I am not an accountant, so my explanation may fall a bit short, but an audit typically has a few parts:
- Develop a list of questions that are pertinent to the organization being audited.
- Examine the policies and procedures of the organization and determine the answers to these questions. This should include interviewing the people in the organization since many policies and procedures may not be written down.
- Select a sample set of data -- for instance one month's worth of transactions -- and check to see if the policies and procedures are being followed.
- Write a report summarizing the findings.
The questions
Obviously the list of questions is the key here. (Don't ask the right questions and the audit may be less than useful.) Depending on the organization there are some standard questions that can be found and included. Assume we're taking money in at fundraising events, doing bookkeeping tasks, paying bills, etc. Example questions might be:
- Do cashiers count the money before handing it over to someone else who also counts the money?
- Is the money counted in view of other workers? Who?
- Is the person who keeps the books able to sign checks?
- Are checks endorsed with a stamp at the time they are received?
- Who has access to the debit card?
- Who has authority to use the debit card?
- Who has access to the check book?
- Who has authority to sign checks?
- Who prepares checks to be signed?
- How are cash advances handled?
- How are IOUs handled?
The report
Problems that can be found by an audit given the questions above could be:
- One person is being relied on to do all the "money things", including both bookkeeping and check signing.
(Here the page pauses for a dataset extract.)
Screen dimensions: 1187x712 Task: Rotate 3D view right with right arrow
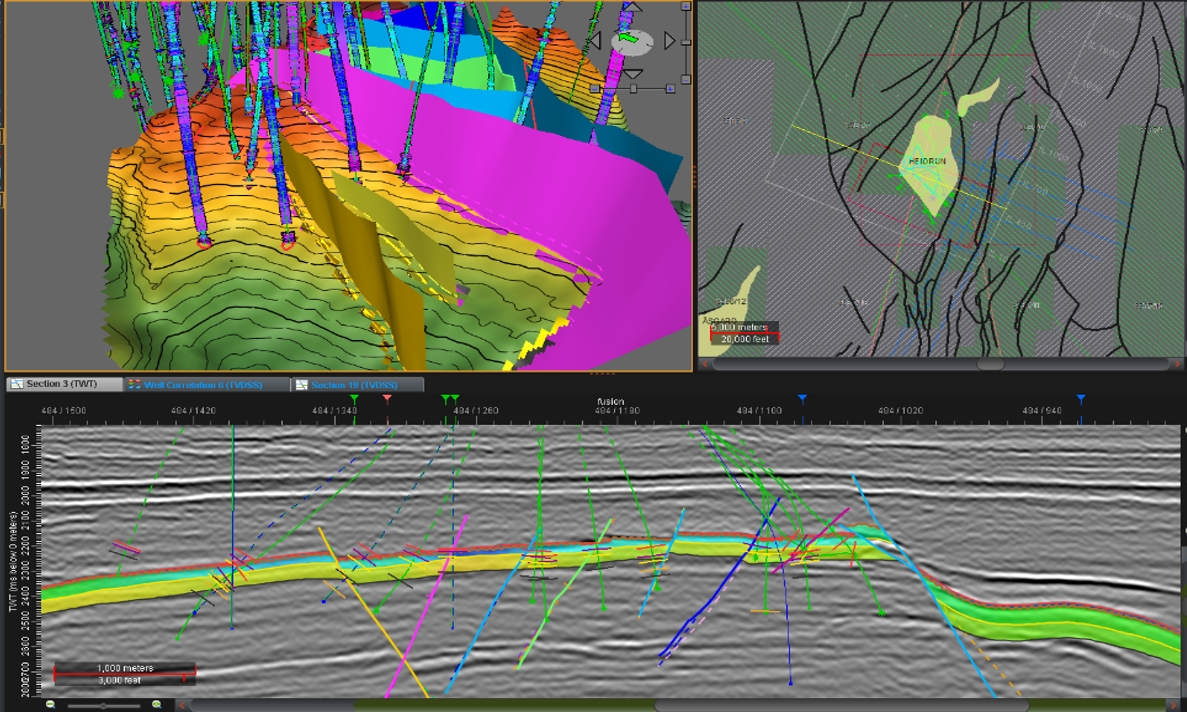tap(669, 40)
This could lead to at leasst two problems:
- All your chickens in one basket. If that person gets hit by a truck, what happens?
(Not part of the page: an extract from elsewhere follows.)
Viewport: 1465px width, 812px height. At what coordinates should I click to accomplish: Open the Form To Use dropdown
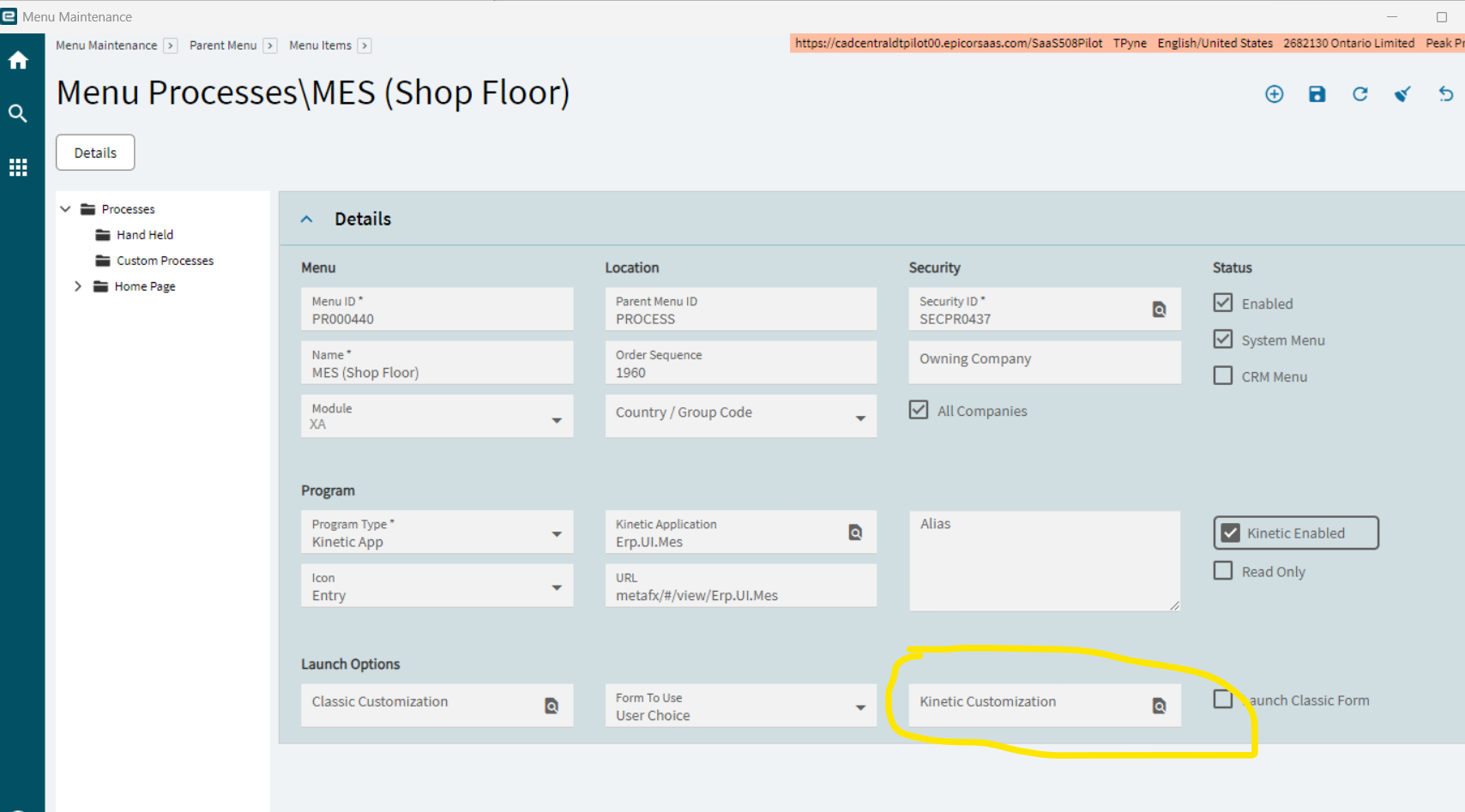point(861,707)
- Allowing someone access to account for the money (perhaps creatively) and sign checks invites an unscurpulous but trusted person to embezzle funds.
- Counting money alone and in secret also is an invitation to pocket some of the money.
- If two separate people count the cash, then they have a tendency to keep each other honest. They would have to conspire in some way to take the organizations funds from the tills.
Who conducts an audit
Audits can be external or internal. An external audit is when an outside person conducts the audit. An internal audit finds someone in the organization (who doesn't have control of the money) to conduct the audit.
Ideally people who make the policies for the organization and the workers involved with the finances (bookkeepers, cashiers, etc.) all have an awareness of these kinds of finance accountability issues. To the degree that they do, and internal audit shouldn't turn up many surprises. Likewise, if an internal audit is conducted prior to an external audit, then the external audit should turn up few surprises.
Recommendations
We should develop a list of audit questions that seem appropriate to our organization and then conduct an internal audit. The report resulting from this should be fed back into our tweaking our polices and procedures, refining them.
After the audit we should also maintain a list of audit questions that are appropriate to our organization, adding to it.
Good audits are specific and customized to each organization. They are an ongoing process that morphs as people in the organization grow in awareness about financial accountability issues.